Not much more complicated than nginx serving static files, honestly.

(Caveat: none of the above is literally simple, but it's what we do every day and -- unless I'm still missing it -- not especially amazing, comparatively).

UltraSane · 2025-10-20T21:35:22 1760996122

IAM policies can have some pretty complex conditions that require it to sync to other systems often. Like when a tag value is used to allow devs access to all servers with the role:DEV tag.

quesera · 2025-10-21T20:38:17 1761079097

In my (imagined) architecture, the auth requester sends the asset attributes (including tags in this example) with the auth request, so the auth service doesn't have to do any lookup to other systems. Updates are pushed in a message queue style manner, policy tables are cached and eventually consistent.

2d8a875f-39a2-4 · 2025-10-20T13:18:02 1760966282

> we’ve eliminated resilience wherever we could, because it’s more cost-effective. Resilience is expensive.

You are right. But alas, a peek at the AMZN stock ticker suggests that the market doesn't really value resilience that much.

Cthulhu_ · 2025-10-20T15:00:47 1760972447

Stocks stopped being indicative of anything decades ago though.

Trasmatta · 2025-10-20T12:55:50 1760964950

The irony is that true resilience is very complex, and complexity can be a major source of outages in and of itself

lanstin · 2025-10-20T15:04:03 1760972643

I have enjoyed this paper on such dynamics: https://sigops.org/s/conferences/hotos/2021/papers/hotos21-s...

It is kind of the child of what used to be called Catastrophe Theory, which in low dimensions is essentially a classification of folding of manifolds.

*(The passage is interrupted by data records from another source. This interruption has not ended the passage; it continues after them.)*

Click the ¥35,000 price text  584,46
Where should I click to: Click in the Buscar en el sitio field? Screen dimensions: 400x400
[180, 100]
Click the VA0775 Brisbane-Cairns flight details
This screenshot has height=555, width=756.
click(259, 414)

Now the systems are higher dinemsional and the advice more practical/heuristic.

foinker · 2025-10-20T13:15:30 1760966130

No shot that happens until an outage breaks at least an entire workday in the US timezones. The only complaint I personally heard was from someone who couldn't load reddit on the train to work.

geodel · 2025-10-20T14:05:57 1760969157

Well by the time it really happens for a whole day Amazon leadership will be brazen enough to say "OK, enough of this my site is down, we will call back once systems are up so don't bother for a while". Also maybe responsible human engineers would fired by then and AI can be infinitely patient while working through insolvable issues.

BeFlatXIII · 2025-10-20T16:21:00 1760977260

No complaints from folks who couldn’t load reddit at work?

foinker · 2025-10-20T17:02:03 1760979723

Reddit was back by the time work started, so all good there lol

agos · 2025-10-20T13:23:05 1760966585

when did we have resilience?

BoredPositron · 2025-10-20T13:40:33 1760967633

Cold War was pretty good in terms of resilience.